Study Suggests Legal Pot Would Make Border Safer Than a Massive Wall
Smuggling is a violent business undeterred by walls but utterly dependent on a black market.
It is one of the most ridiculed ideas by a politician in the long and storied history of ridiculed ideas by politicians.
But President Donald Trump shows no signs of backing off his often-made promise to build a massive wall along the U.S.-Mexico border. That’s despite the fact that many politicians in his own party oppose it and the initial estimates, as reported by the Washington Post, put the cost of the first 700-mile phase of the project at a staggering $18 billion.
And it doesn’t look like Mexico is going to pay for it, as Trump promised over and over during the campaign.

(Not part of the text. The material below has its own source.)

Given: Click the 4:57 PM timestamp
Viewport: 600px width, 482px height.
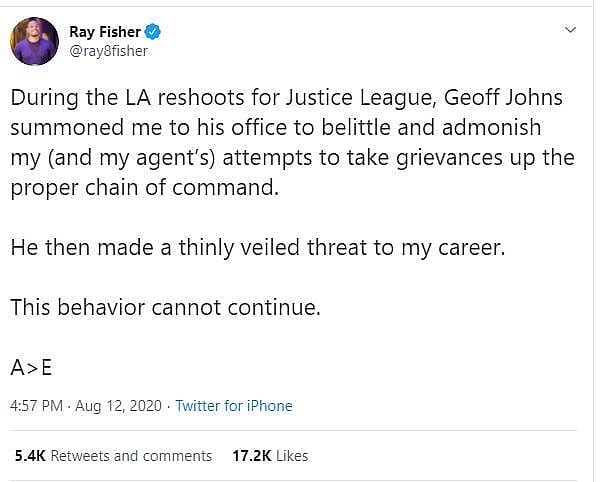Looking at the screenshot, I should point(37,406).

How ridiculed is this idea? The Post article referenced above pointed out that for $18 billion, you could build 32 miles of the wall with stacked dollar bills. That’s where things are on this. Now a new study from a trio of researchers suggests the wall is far from the best way to reduce drug trafficking and violence on the border.

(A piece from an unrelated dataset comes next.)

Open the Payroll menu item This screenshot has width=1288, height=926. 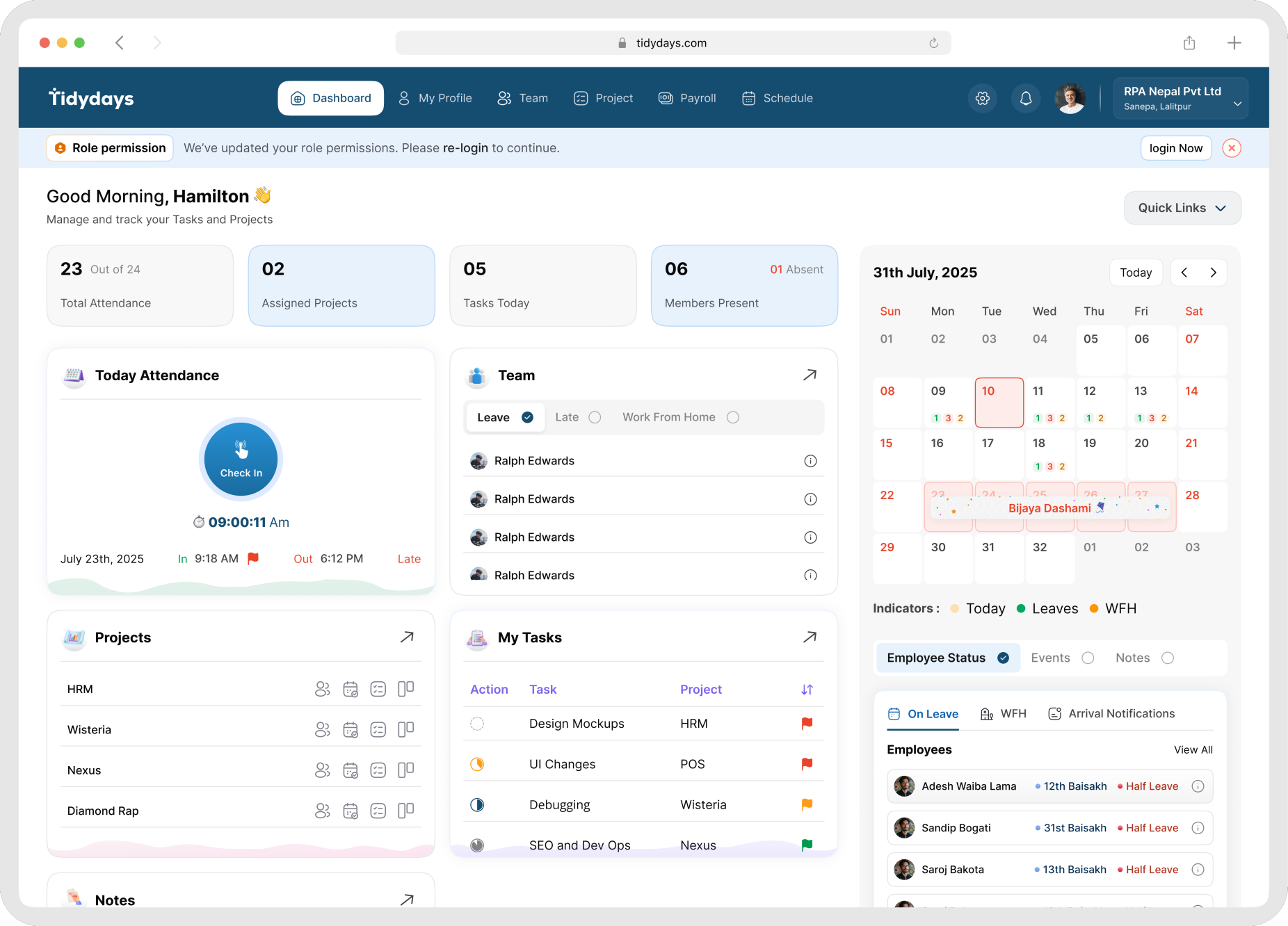(687, 98)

A better way? Legalizing pot.
Less Market, Less Investment
It doesn’t take a degree in economics -- although two of the three researchers have one -- to understand that much of the violence happening on the border is directly related to drug trafficking. Drug cartels in Mexico spend money and allocate resources to the area because the black market for marijuana is huge in the U.S.

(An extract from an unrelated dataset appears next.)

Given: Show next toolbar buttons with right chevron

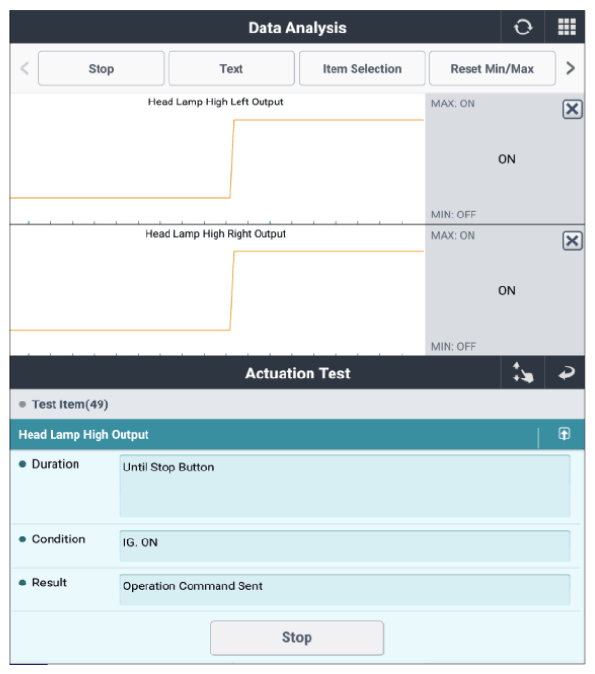Looking at the screenshot, I should [570, 68].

But what if there was no black market?
In their paper, published in The Economics Journal, economists Evelina Gavrilova and Floris Zoutman and sociologist Takuma Kamada considered that possibility.
They found that the legalization of medical marijuana in some border states led to a more than 12 percent reduction in violent crime along the border. The trio looked at statistics from 1999 to 2012, and believe that the recreational markets in Colorado, Oregon and Washington have probably reduced crime even more in the years since.
They wrote: “Our results are consistent with the theory that decriminalization of the production and distribution of marijuana leads to a reduction in violent crime in markets that are traditionally controlled by Mexican drug trafficking organizations.”
The report also made some other interesting findings.
- Legal pot in Colorado and other states far from the border helped reduce crime in border states by decreasing the size of the cannabis black market
- In the same fashion, Florida has probably helped Texas by legalizing medical marijuana. The researchers think that will reduce crime in the Lone Star State because it is one of the major pathways for marijuana to enter the country
- Cutting off drug supply, such as cocaine seizures in Columbia, increases the price of illegal drugs and therefore leads to higher levels of violence around drug trafficking as cartels fight for a bigger share of higher profits
So, building a wall and cracking down on legal state marijuana systems -- two potential events that could happen in the Trump Administration -- could actually increase violence on the border, if the researchers are correct, in addition to costing billions.